Stored data entries:

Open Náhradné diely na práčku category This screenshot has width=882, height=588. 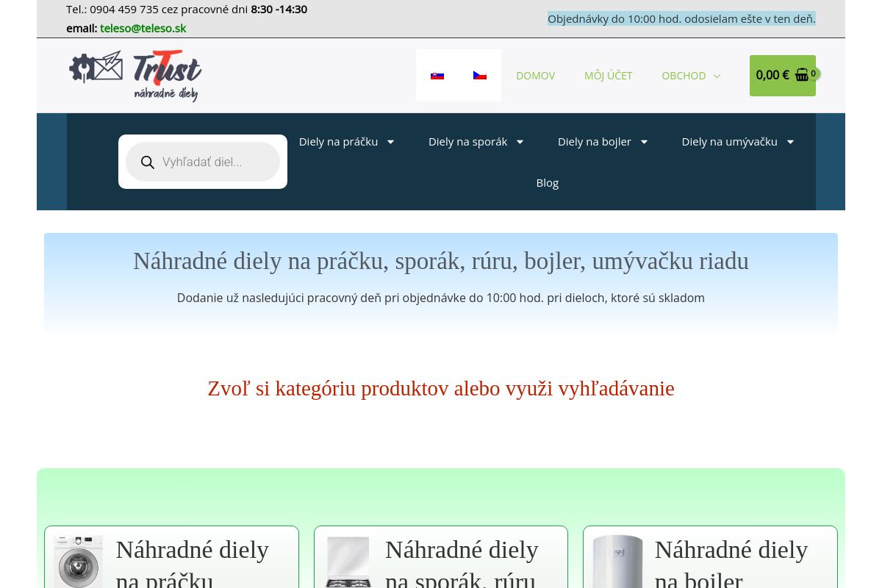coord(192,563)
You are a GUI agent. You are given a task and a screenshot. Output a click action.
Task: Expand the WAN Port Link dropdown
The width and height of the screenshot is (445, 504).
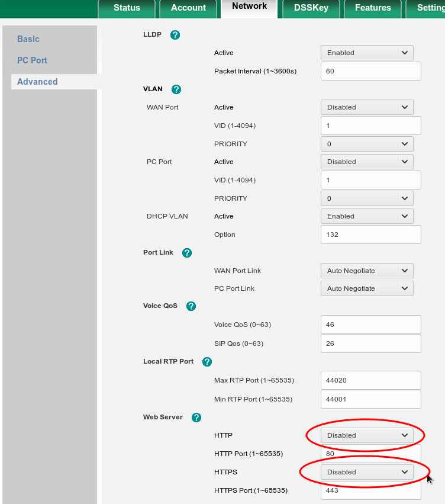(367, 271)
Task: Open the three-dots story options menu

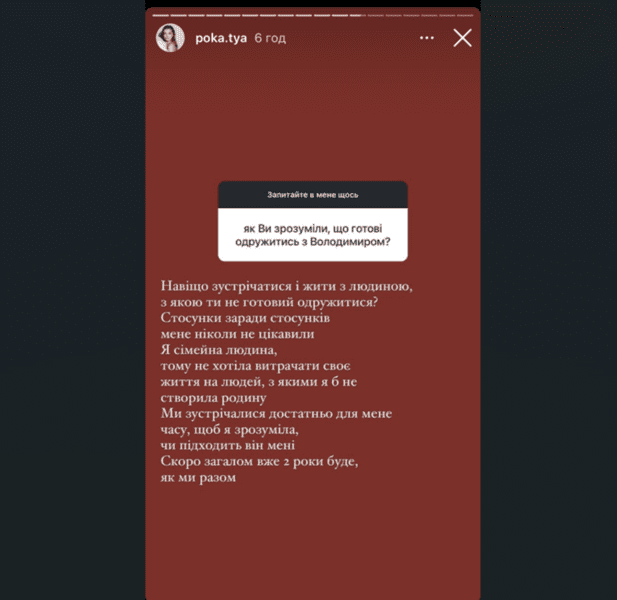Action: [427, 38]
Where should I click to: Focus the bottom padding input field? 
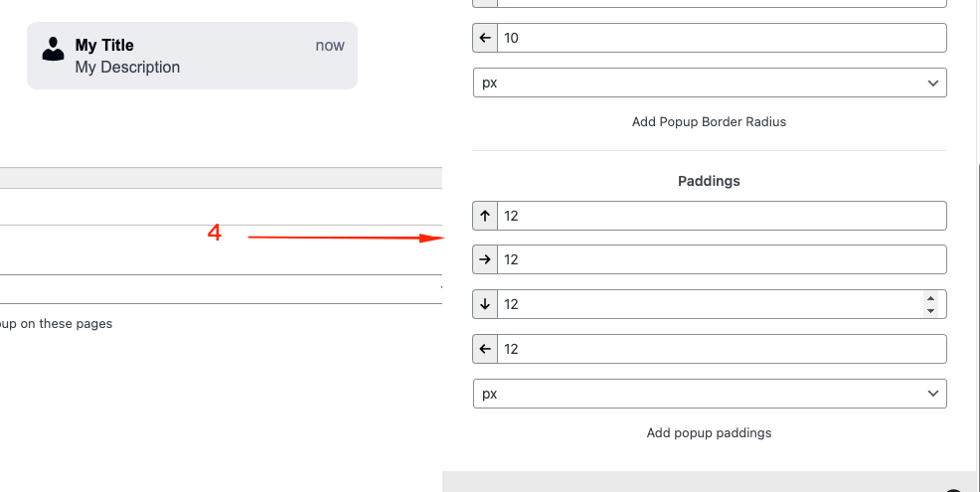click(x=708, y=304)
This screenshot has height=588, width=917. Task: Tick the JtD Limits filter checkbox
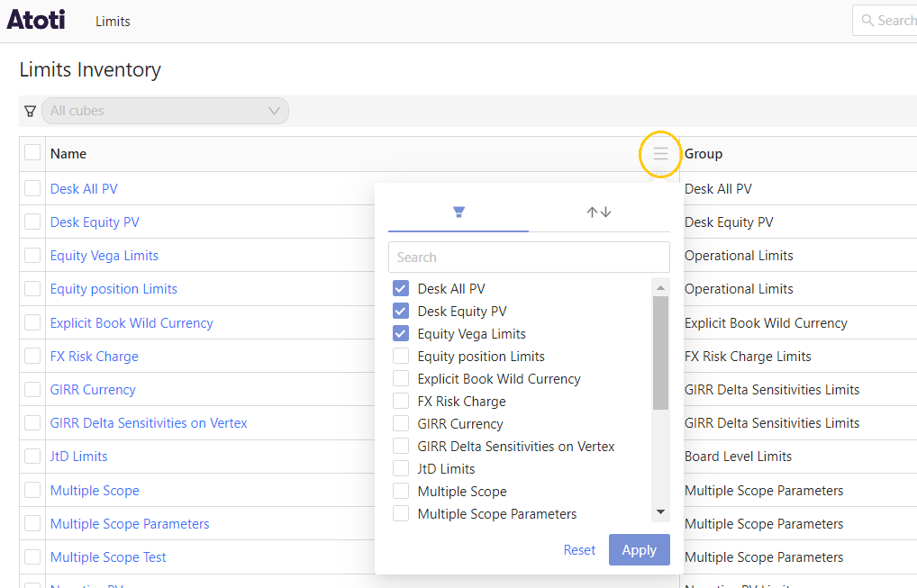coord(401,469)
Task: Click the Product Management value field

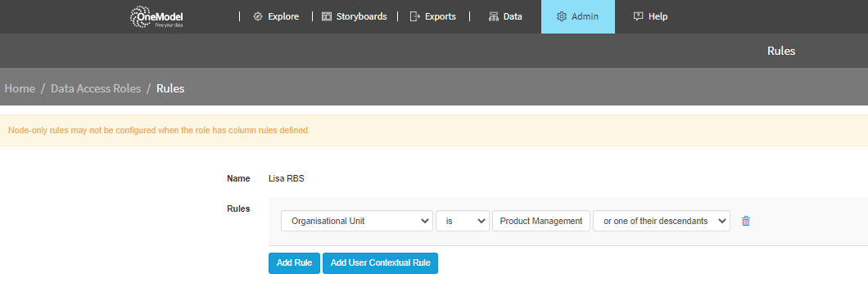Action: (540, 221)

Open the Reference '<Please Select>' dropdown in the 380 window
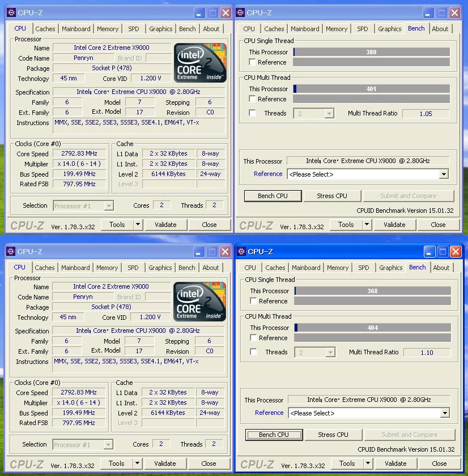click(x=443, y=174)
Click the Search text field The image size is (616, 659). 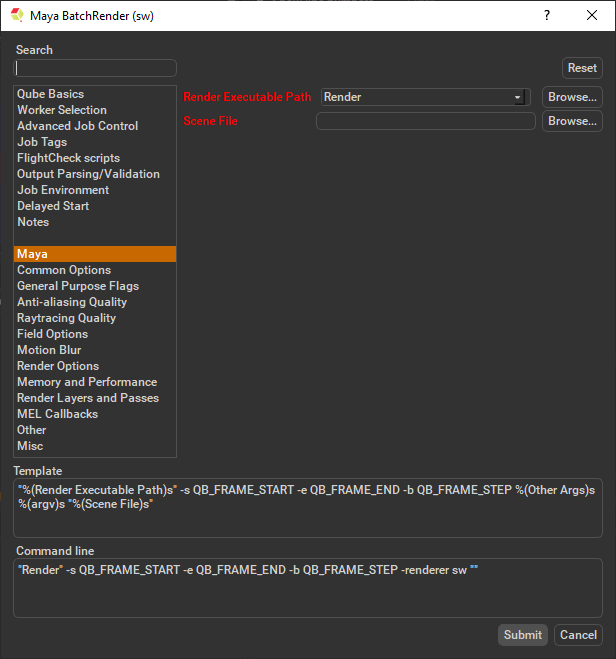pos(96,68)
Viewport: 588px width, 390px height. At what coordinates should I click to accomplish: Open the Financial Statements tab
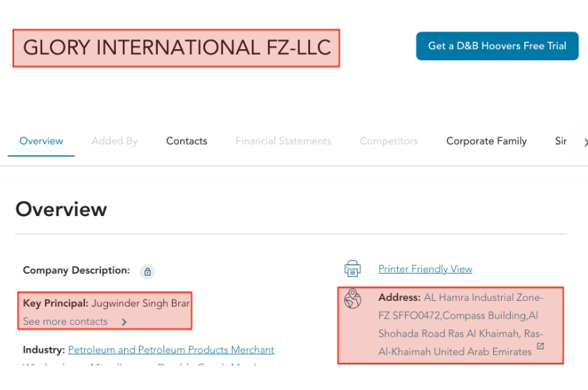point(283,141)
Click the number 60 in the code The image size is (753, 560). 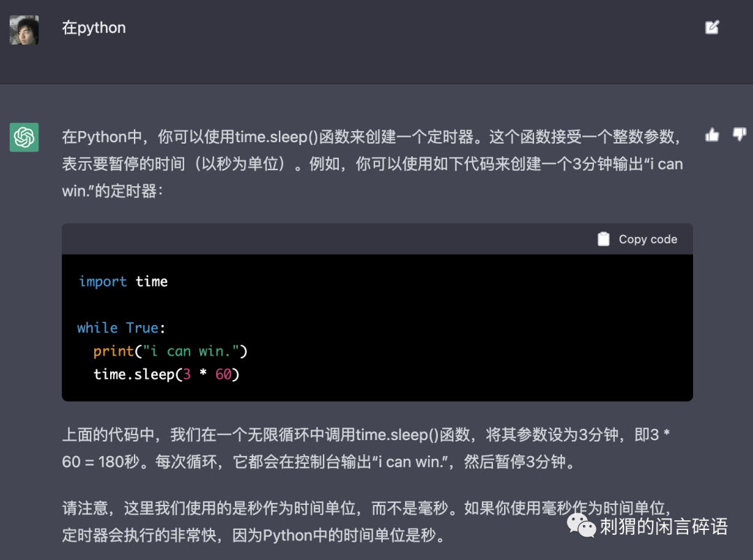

§ EXERCISE:
Give again exactly the lines from the one holding "Viewport: 588px width, 390px" to the final line of the records, both ends included, and nothing more. Pictures do not belong in the copy.

§ RESPONSE FOR THIS EXERCISE:
Viewport: 588px width, 390px height. At what coordinates should I click to accomplish: Open the Financial Statements tab
point(283,141)
Click the number 60 in the code The image size is (753, 560). 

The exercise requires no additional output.